Cheeze_Pavilion said:
That in no way, shape, or form answers the question: what happens when an invading armada meets the government's by-contract navy, and declares that they are only going to attack those people who did not sign the contract to be protected by the government's navy?
The navy protects all the citizens in the country regardless, of course. The contractual services means that the government will back a contract you set with a third party, so if you contract, say, for a credit card, you pay a small fee for a government guarantee that means you can take the credit card company to court if there is a problem. THAT money is used to fund the three necessary services: military, police, courts.
No, you should respect facts: thieves take all your money without any input from you, and use it for their own purposes.
And how is this different from the government, exactly? Oh, I get to vote. Well if I don't happen to be in the majority on a given issue, that means I have no rights whatsoever? That's a direct contradiction of the founding principles of a republic, which are that ALL individuals have rights that no one--not other individuals, not the government, NO ONE can rightfully abrogate.
Certain governments take it after you've voted, so that first of all, they're only really 'taking' it from you if you didn't vote for it, and then they're spending it for some national purpose.
I didn't vote for it. Hence, by your logic, they're taking it from me without my input and using it for their own purposes!
What you're doing is conflating government redistributing wealth for the sake of justice with a government taking wealth for the purpose of providing necessary services. Maybe both are illegitimate, but, characterizing them as the same just because the impact on you may be the same goes against all reason and logic.
The services are not necessary and how in hell is taking the income that I EARNED and giving it to someone WHO DID NOT EARN IT "justice". Justice *means* granting to people what they have earned, so taking that *away* from them is precisely the opposite of justice--it is injustice of the worst kind.
What you are saying here makes no more sense than calling a fireman who tears down your home a vandal, because he's trying to prevent the spread of a fire in a house adjacent to yours to the rest of the block.

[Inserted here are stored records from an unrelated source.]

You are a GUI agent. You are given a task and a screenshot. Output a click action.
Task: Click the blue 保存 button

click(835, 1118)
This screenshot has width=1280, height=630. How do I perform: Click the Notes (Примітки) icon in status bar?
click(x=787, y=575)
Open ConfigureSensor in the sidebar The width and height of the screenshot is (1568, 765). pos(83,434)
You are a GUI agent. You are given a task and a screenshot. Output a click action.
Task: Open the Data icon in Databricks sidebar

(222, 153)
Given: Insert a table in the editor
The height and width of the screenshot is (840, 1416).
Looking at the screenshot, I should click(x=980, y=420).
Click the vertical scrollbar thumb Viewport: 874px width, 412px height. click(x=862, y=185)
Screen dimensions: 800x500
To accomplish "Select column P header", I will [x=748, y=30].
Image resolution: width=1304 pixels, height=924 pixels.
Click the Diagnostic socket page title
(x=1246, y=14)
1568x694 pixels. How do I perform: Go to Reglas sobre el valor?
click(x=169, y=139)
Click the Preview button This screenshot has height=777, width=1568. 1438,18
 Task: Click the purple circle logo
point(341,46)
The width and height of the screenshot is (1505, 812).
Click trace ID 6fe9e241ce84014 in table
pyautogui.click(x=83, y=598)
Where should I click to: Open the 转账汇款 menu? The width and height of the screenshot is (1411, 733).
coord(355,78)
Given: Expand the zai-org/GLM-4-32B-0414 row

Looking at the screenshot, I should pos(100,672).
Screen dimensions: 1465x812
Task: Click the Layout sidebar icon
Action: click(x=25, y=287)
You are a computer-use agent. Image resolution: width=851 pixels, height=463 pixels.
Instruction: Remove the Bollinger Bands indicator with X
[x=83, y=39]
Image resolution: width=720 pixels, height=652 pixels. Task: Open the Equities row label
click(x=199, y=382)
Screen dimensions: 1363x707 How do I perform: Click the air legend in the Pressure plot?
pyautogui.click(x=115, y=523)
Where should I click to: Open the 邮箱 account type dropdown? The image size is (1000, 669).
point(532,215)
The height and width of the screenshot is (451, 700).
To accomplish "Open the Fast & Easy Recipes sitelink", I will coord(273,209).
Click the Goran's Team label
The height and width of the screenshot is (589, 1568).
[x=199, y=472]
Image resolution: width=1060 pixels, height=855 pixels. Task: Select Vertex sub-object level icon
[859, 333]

I wouldn't call him a vandal because that's not *casual* destruction of property, but the fact that you may have good intentions doesn't relieve you of responsibility for your actions. I have no access to and cannot judge your intentions, and treating people on the basis of what they intend to do rather than what they have done amounts to demanding that a just person become a mind reader. I do not care whether a thief intends to donate my money to "the poor" or buy booze. I do not care whether a murderer believes he is gaining revenge or doing God's will or bringing about the triumph of the Fourth Reich. All are guilty of the same crime.
You can't use a word that denotes both results AND motives in a way that ignores motives. Playing with the meaning of words like that to collapse distinctions, now THAT is characteristic of dictatorships! That's right out of _1984_!
The word theft does not denote a particular motive any more than the word "murder" or "running" does. Wasn't Robin Hood called the "King of Thieves"? It describes an action--taking something that is not rightly your property. Oh, you can call it booty, tribute, Danegeld, taxes, loot, The People's Share or anything else you want--it doesn't change the process by which it was acquired.